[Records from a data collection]
________________________________________
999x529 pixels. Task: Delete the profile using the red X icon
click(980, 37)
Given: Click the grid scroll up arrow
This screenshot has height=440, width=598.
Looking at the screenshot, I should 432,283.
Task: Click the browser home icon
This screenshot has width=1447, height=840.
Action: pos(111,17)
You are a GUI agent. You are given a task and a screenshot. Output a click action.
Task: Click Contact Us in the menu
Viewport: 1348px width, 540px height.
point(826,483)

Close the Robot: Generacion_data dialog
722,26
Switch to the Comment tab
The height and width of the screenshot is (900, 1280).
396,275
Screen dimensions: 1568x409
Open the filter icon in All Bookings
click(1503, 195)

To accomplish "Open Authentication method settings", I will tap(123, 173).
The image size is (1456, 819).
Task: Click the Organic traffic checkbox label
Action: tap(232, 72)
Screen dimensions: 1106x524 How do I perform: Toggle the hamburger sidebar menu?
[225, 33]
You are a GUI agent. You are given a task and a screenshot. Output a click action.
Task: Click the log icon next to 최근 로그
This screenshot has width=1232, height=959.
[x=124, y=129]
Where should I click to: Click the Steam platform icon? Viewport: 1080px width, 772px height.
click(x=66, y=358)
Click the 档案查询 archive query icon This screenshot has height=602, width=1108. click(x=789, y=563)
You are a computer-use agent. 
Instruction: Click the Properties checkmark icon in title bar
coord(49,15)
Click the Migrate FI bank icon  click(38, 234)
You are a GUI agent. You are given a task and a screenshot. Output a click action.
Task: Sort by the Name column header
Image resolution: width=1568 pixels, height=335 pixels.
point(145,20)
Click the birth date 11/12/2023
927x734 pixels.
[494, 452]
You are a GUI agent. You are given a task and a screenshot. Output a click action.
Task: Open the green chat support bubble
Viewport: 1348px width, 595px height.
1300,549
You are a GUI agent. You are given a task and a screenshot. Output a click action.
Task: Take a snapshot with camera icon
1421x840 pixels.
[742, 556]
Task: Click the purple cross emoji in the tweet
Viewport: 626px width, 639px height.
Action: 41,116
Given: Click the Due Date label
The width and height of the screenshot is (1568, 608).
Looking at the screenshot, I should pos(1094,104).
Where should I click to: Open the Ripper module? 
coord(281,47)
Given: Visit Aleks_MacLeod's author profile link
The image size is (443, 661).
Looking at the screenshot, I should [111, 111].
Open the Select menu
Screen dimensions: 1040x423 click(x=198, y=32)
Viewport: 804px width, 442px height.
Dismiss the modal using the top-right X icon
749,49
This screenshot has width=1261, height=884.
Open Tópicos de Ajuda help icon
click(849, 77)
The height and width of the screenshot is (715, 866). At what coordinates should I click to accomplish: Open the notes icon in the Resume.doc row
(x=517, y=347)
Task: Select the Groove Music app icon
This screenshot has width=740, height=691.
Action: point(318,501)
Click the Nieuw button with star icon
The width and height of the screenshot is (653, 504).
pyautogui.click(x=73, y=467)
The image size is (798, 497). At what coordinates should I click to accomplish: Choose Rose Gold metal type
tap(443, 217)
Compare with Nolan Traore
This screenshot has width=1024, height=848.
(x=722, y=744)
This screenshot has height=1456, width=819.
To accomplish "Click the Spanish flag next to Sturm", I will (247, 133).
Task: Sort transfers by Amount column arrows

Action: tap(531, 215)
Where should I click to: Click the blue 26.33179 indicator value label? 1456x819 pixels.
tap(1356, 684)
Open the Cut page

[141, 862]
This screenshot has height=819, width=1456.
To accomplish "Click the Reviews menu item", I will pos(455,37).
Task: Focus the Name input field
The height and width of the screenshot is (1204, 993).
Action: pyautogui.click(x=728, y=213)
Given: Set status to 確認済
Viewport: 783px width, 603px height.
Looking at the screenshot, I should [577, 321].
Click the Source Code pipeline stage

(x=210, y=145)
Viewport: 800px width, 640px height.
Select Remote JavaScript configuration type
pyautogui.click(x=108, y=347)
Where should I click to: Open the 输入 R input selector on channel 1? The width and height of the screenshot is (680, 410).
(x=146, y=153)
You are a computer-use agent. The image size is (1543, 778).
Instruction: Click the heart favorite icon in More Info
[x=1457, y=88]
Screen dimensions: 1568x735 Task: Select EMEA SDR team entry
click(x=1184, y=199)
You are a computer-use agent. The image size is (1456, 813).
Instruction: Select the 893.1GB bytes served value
________________________________________
• [WORK TASK]:
Set down, exactly as they appear above, all lines from the one that has "Open Tópicos de Ajuda help icon" down to the one that has "Compare with Nolan Traore", including those two and no others.

• [OUTPUT]:
Open Tópicos de Ajuda help icon
click(849, 77)
The height and width of the screenshot is (715, 866). At what coordinates should I click to accomplish: Open the notes icon in the Resume.doc row
(x=517, y=347)
Task: Select the Groove Music app icon
This screenshot has width=740, height=691.
Action: point(318,501)
Click the Nieuw button with star icon
The width and height of the screenshot is (653, 504).
pyautogui.click(x=73, y=467)
The image size is (798, 497). At what coordinates should I click to accomplish: Choose Rose Gold metal type
tap(443, 217)
Compare with Nolan Traore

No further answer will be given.